O ex-chefe da Casa Civil, no governo de Reinaldo Azambuja, Sérgio de Paula, se defende das acusações dos empresários donos de frigoríficos e curtumes em Mato Grosso do Sul.
Conforme as denúncias de Benilson Tangerino e José Alberto Beger, apresentadas pelo Fantástico no último domingo (28), eles pagavam, há 12 anos, propina para terem suas empresas funcionado. Ainda de acordo com os empresários, Sérgio era o responsável em receber o dinheiro.
Em nota, Sérgio esclarece que não recebeu dinheiro algum e nunca permitiu que ninguém usasse seu nome para este tipo de negócio.
Veja a nota na íntegra:
Face as acusações que me foram imputadas de forma leviana, tenho obrigação de fazer os seguintes esclarecimentos:
1) Em nenhum momento fui contemplado com dinheiro ou qualquer espécie de benesse vinda do senhor José Ricardo Guitti Guimaro, o Polaco. Esta afirmativa pode ser comprovada através de inquérito policial.
2) Em relação ao empresário José Alberto Berger, o meu contato ocorreu em ocasiões distintas: para tratar de eleições municipais.
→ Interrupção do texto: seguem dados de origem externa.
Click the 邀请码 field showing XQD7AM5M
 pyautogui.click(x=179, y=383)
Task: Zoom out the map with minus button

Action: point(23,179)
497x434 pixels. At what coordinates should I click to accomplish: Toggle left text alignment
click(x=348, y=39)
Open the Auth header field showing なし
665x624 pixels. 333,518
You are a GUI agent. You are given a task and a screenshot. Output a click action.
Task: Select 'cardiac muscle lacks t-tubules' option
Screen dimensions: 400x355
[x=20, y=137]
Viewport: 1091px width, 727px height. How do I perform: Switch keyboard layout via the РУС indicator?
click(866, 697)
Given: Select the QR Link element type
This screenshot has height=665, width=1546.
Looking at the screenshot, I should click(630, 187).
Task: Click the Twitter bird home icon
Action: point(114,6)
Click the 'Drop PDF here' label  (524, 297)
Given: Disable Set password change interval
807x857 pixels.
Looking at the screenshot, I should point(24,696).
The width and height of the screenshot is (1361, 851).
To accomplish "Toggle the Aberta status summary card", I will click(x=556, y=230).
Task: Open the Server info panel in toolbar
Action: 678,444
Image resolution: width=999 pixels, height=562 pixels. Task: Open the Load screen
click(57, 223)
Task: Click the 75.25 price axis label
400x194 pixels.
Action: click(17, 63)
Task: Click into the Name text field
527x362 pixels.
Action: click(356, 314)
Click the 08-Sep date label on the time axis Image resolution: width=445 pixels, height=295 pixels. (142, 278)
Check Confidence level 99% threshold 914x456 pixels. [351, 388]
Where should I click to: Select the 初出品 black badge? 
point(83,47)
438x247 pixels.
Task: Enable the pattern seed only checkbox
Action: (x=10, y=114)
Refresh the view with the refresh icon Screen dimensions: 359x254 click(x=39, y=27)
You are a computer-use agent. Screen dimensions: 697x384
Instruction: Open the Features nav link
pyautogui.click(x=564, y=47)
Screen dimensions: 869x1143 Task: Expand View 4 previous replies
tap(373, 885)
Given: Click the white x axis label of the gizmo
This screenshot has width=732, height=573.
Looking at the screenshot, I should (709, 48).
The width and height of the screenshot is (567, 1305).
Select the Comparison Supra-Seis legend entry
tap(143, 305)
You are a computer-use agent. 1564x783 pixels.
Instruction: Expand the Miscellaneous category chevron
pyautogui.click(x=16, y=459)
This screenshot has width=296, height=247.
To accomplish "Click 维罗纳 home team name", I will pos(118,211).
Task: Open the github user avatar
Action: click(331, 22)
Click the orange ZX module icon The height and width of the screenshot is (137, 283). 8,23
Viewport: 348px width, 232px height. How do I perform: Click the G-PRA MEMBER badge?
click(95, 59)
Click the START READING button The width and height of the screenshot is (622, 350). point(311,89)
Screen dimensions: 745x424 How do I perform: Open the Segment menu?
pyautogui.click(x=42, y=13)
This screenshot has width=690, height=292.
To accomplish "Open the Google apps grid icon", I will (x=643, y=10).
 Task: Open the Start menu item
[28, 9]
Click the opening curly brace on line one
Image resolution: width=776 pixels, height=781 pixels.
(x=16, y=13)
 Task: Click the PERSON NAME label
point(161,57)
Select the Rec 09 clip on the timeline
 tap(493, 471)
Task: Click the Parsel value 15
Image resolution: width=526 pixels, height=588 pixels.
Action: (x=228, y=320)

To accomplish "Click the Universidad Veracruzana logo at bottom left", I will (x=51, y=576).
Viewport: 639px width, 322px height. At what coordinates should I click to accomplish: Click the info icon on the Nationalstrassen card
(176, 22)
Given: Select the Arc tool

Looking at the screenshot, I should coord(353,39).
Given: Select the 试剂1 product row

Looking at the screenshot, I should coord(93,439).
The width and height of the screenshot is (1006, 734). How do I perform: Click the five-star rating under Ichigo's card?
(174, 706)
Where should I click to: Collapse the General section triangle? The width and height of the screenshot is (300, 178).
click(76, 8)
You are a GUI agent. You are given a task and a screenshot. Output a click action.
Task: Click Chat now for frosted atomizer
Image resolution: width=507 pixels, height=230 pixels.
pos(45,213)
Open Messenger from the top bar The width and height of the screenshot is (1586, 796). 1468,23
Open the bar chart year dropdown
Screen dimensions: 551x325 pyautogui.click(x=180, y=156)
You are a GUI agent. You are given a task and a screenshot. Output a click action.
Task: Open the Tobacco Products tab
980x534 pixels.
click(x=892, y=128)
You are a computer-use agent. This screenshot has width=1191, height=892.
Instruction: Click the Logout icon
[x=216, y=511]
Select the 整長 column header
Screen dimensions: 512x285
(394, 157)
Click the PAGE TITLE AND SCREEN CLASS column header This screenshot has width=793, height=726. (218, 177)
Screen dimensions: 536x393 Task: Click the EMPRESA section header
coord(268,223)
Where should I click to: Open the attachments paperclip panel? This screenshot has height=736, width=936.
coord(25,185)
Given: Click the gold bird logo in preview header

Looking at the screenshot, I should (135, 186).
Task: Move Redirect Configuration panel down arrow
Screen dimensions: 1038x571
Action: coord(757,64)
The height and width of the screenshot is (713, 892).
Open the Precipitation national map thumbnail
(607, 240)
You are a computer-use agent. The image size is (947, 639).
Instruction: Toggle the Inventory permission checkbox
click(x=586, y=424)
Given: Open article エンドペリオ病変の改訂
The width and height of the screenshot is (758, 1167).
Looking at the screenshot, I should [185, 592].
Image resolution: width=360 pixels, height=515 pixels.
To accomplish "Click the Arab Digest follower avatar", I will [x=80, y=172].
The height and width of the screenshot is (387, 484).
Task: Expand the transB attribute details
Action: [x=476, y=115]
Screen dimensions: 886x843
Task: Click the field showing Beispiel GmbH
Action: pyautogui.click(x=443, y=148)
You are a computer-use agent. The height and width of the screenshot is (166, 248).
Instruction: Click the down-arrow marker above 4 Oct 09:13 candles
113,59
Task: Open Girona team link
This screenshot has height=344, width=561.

Inclusive, de Bonito, onde sua mulher, Mirela Rigoti, foi eleita vereadora pelo PSDB, em 2016. Em outra, fui procurado para interceder junto a Secretaria Estadual de Fazenda, porém deixei claro que não tinha qualquer tipo de relação ou poder para tentar mudar decisão sobre cortes de benefícios fiscais.
3) Por fim, nunca autorizei ninguém a usar meu nome em qualquer ocasião.